= Triplegia =

Paralysis of three limbs

Triplegia is a medical condition characterized by the paralysis of three limbs. While there is no typical pattern of involvement, it is usually associated with paralysis of both legs and one arm—but can also involve both arms and one leg. Triplegia can sometimes be considered a combination of hemiplegia (paralysis of arm and leg of one side of the body) overlaying diplegia (paralysis of both legs), or as quadriplegia (paralysis of four limbs) with less involvement in one extremity.

The condition is commonly associated with cerebral palsy, although conditions such as strokes can also lead to it. Triplegia has also been found to be due to an increase in intracranial pressure associated with hydrocephalus resulting from traumatic brain injury.

A similar condition is triparesis, in which a person has paresis in three limbs, meaning that the limbs are very weak, but not completely paralyzed.
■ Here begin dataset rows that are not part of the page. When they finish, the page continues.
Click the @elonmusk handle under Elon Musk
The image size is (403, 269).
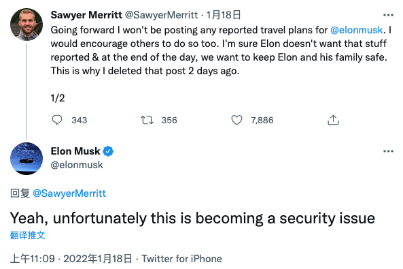pos(77,165)
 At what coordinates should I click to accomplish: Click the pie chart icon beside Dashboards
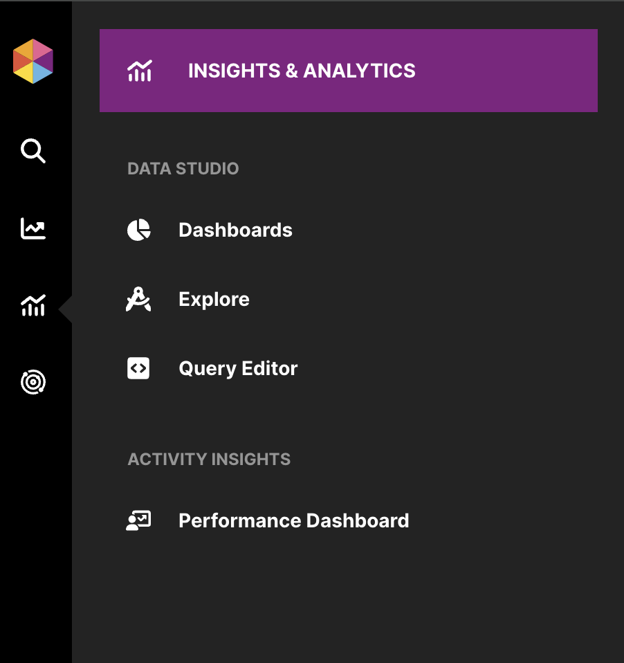point(139,230)
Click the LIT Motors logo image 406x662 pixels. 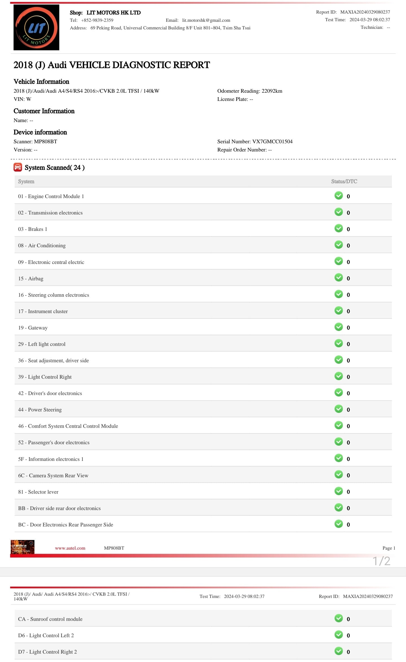(36, 27)
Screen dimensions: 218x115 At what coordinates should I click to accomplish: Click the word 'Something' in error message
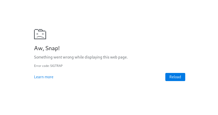point(43,57)
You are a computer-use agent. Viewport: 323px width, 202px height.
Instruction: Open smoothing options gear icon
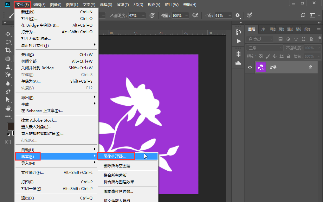coord(237,15)
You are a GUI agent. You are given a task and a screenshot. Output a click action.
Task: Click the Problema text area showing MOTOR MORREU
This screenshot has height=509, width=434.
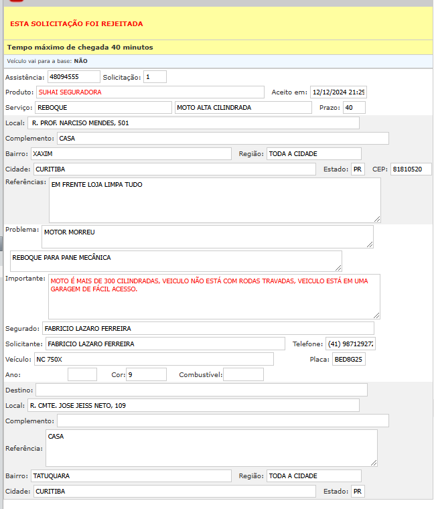[x=207, y=236]
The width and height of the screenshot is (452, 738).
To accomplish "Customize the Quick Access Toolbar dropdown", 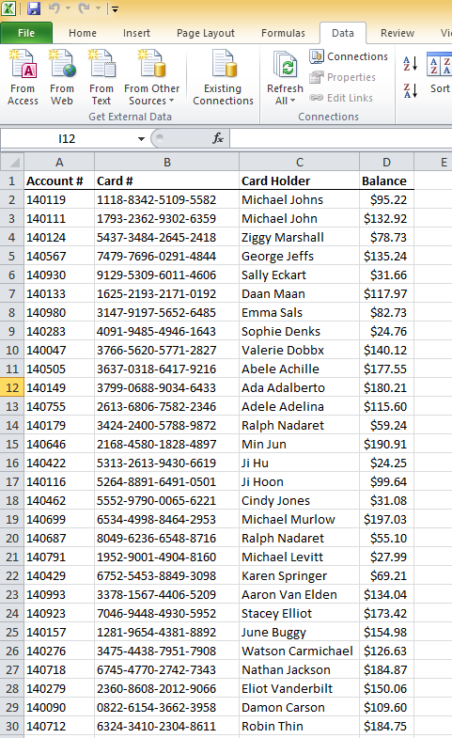I will click(x=115, y=9).
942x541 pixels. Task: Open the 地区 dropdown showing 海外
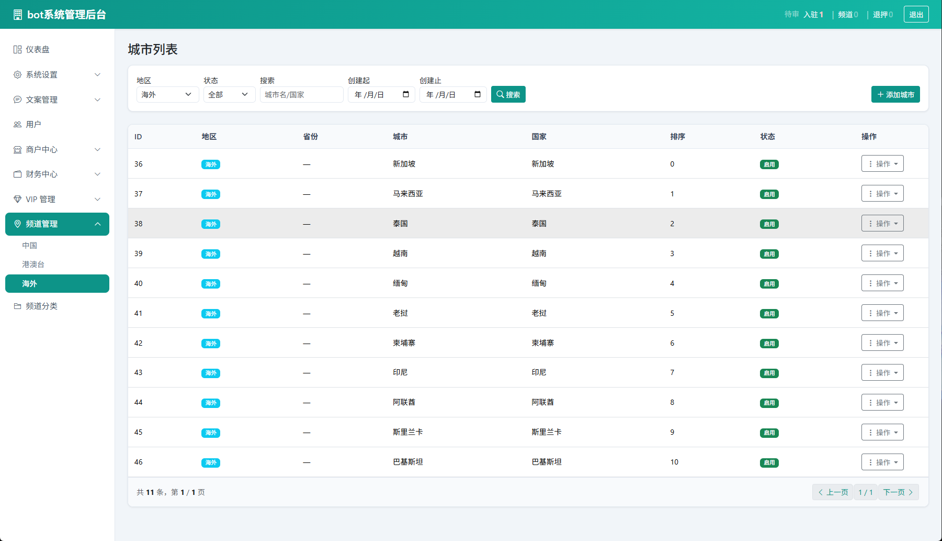pos(167,95)
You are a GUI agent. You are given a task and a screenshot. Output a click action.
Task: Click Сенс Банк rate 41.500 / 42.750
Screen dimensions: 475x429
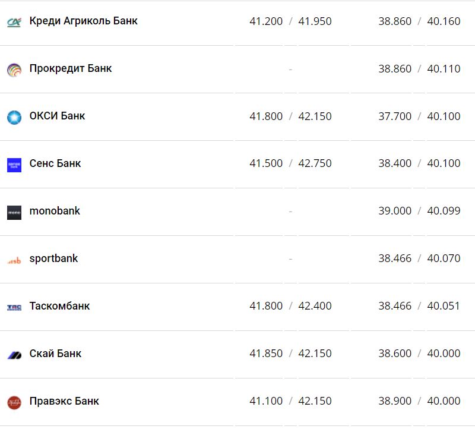tap(290, 163)
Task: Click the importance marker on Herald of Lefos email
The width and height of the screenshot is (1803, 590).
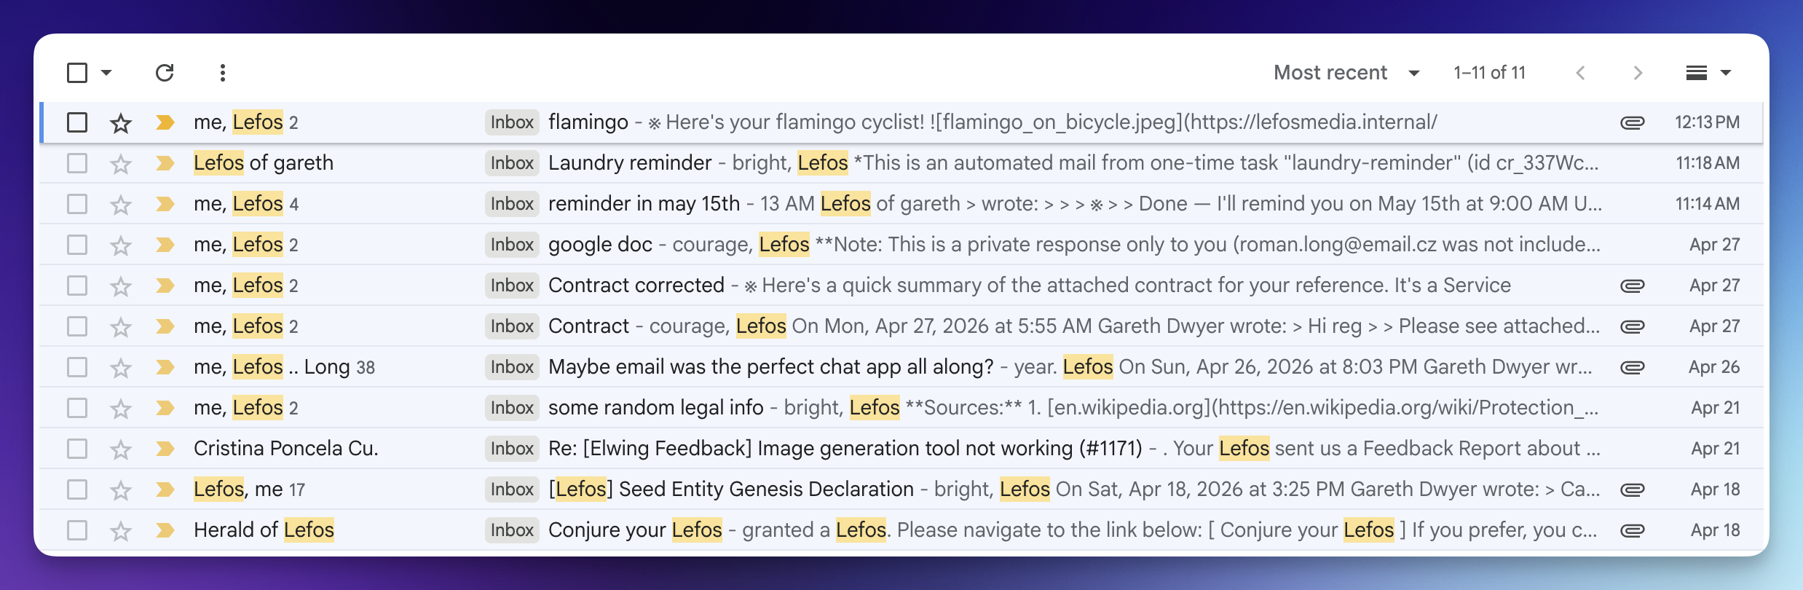Action: click(x=165, y=530)
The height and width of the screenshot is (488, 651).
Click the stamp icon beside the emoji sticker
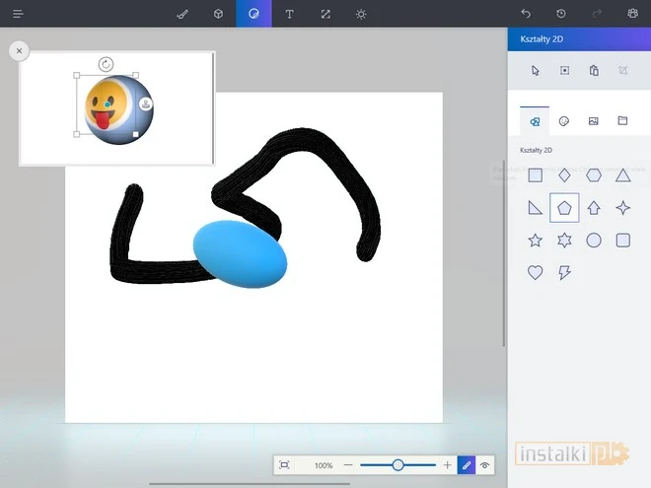[x=146, y=105]
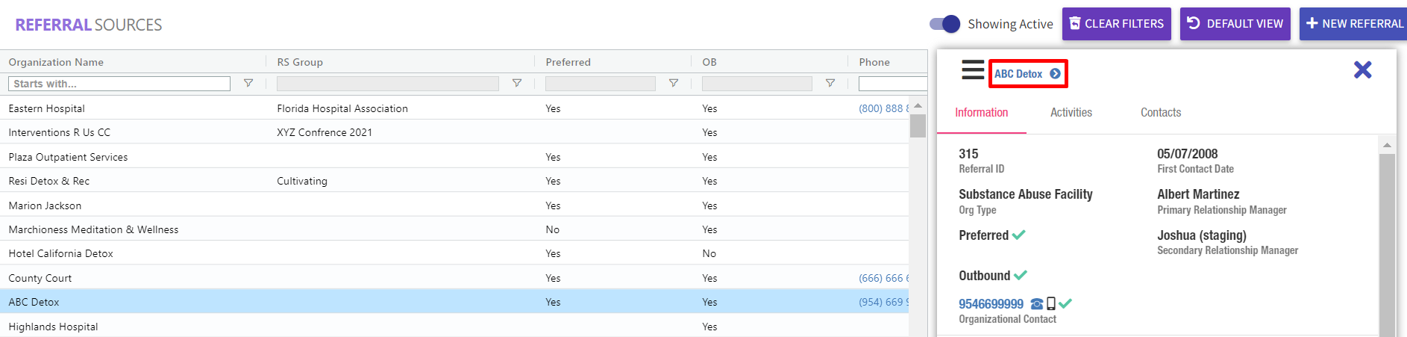
Task: Select the Information tab
Action: [x=981, y=113]
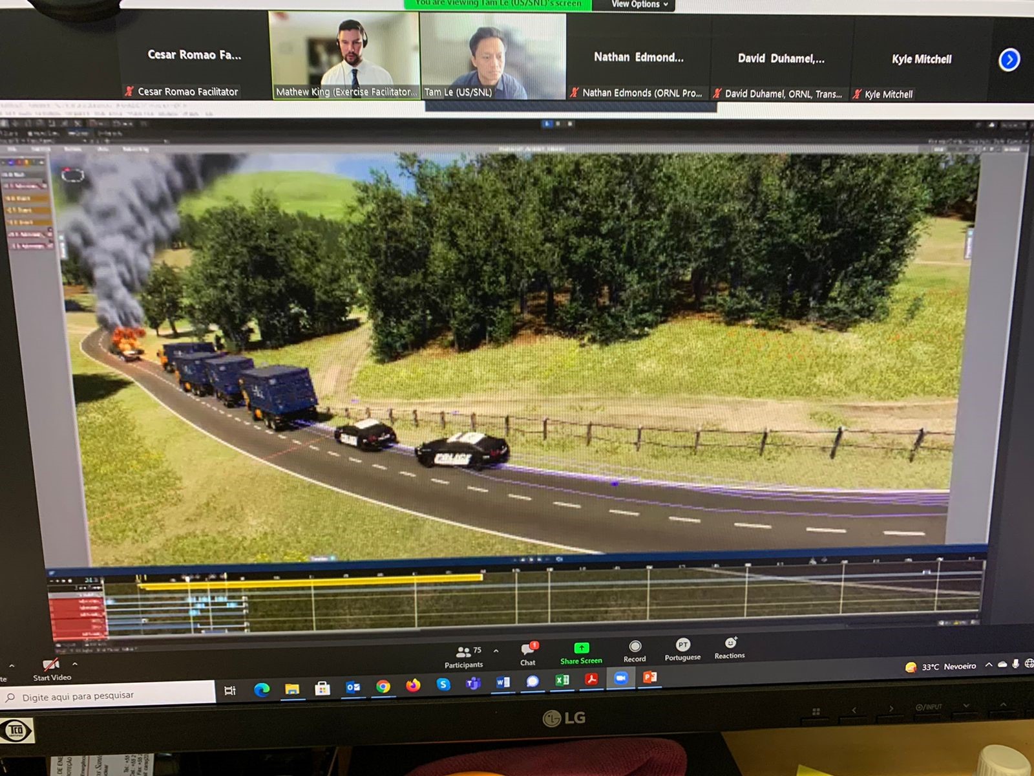Open the Portuguese interpretation language selector
Viewport: 1034px width, 776px height.
pos(682,649)
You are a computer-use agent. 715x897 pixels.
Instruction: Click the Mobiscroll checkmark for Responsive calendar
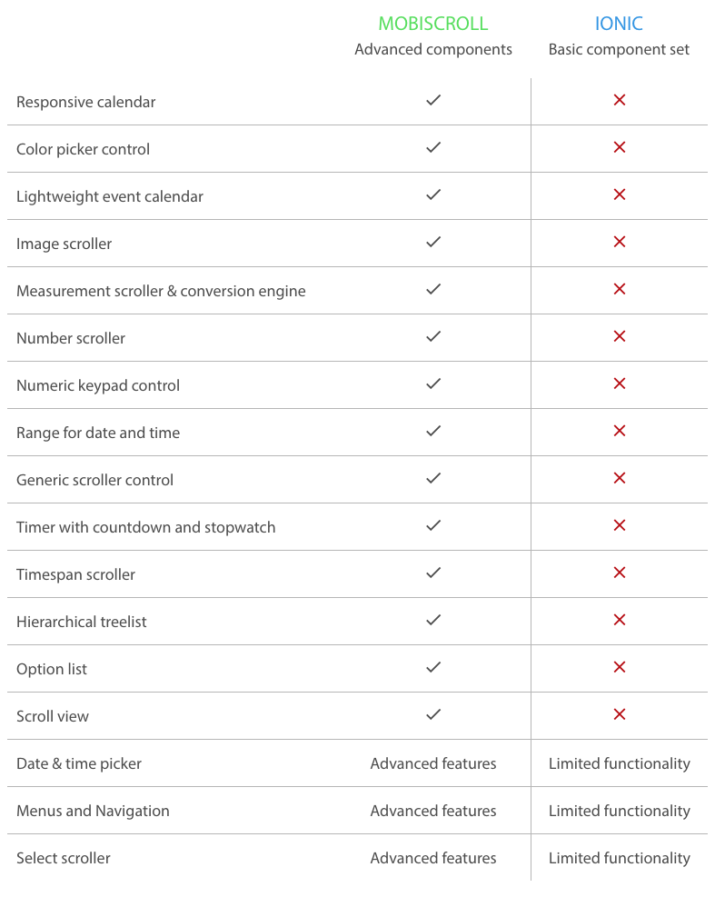click(x=433, y=100)
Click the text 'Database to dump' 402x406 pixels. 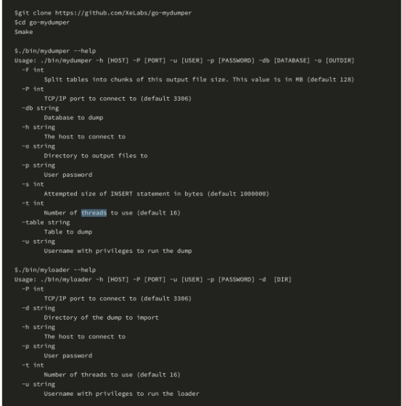(x=73, y=117)
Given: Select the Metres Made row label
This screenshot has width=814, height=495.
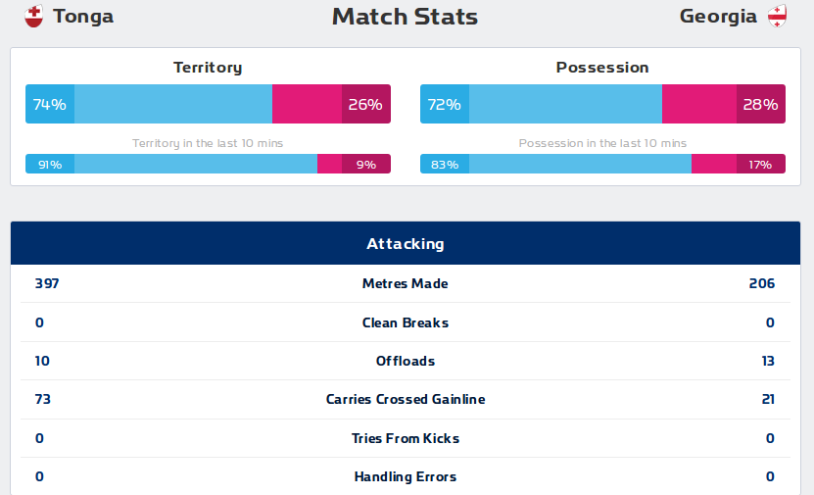Looking at the screenshot, I should 405,284.
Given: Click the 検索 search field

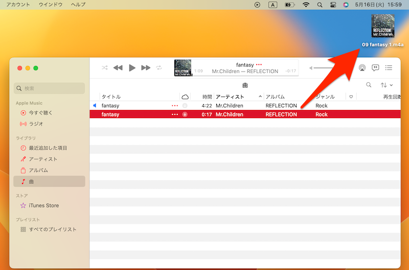Looking at the screenshot, I should [50, 88].
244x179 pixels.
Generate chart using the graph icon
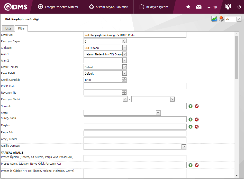pyautogui.click(x=214, y=19)
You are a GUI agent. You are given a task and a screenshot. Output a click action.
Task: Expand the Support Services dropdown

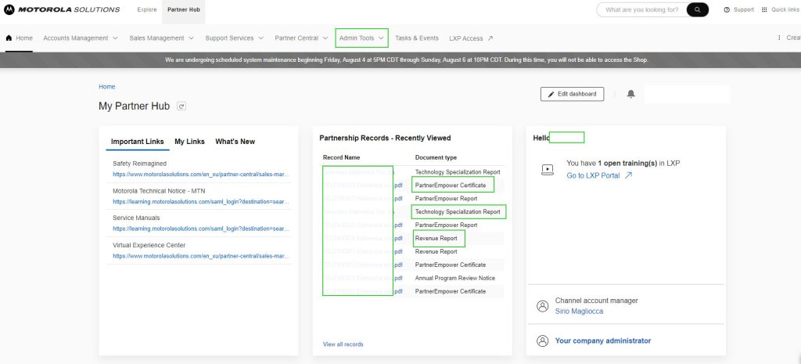tap(235, 38)
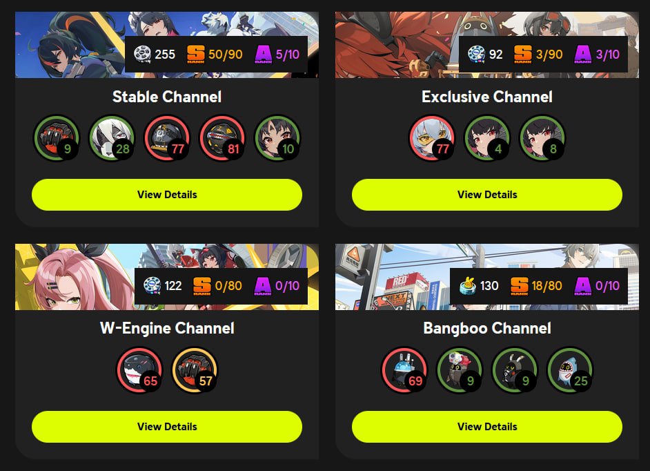The image size is (650, 471).
Task: Click the Stable Channel icon with 28 pulls
Action: tap(112, 137)
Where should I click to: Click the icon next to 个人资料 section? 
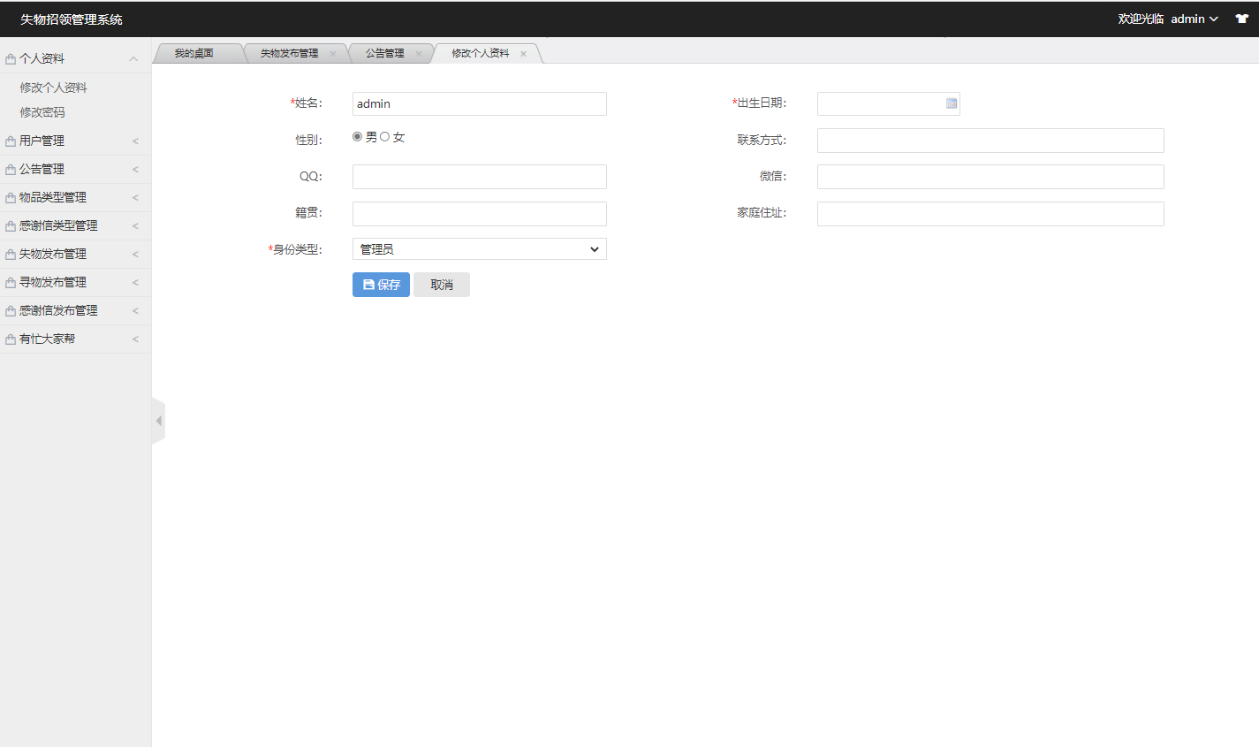tap(10, 57)
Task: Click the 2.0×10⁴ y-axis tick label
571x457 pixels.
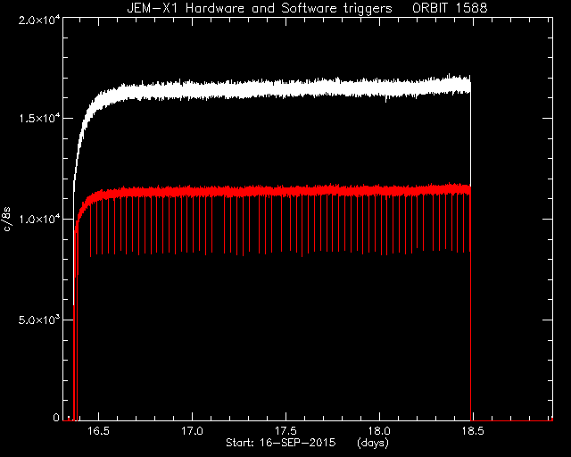Action: pyautogui.click(x=39, y=20)
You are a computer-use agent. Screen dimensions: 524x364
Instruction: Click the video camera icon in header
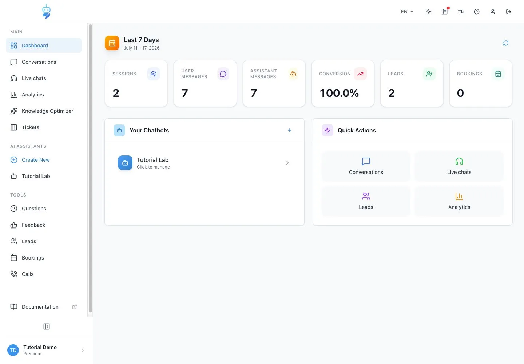(x=461, y=12)
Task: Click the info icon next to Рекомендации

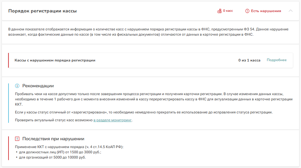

In a case reported only due to its rarity, triplegia was reported following a surgical removal of the tonsils. An eight-year-old boy was sent to Willard Parker Hospital on August 12, 1929, and had been diagnosed with poliomyelitis. After an unrelated, and routine, tonsillectomy there was complete flaccid paralysis and loss of feeling in both the legs, right arm, and muscles in the trunk.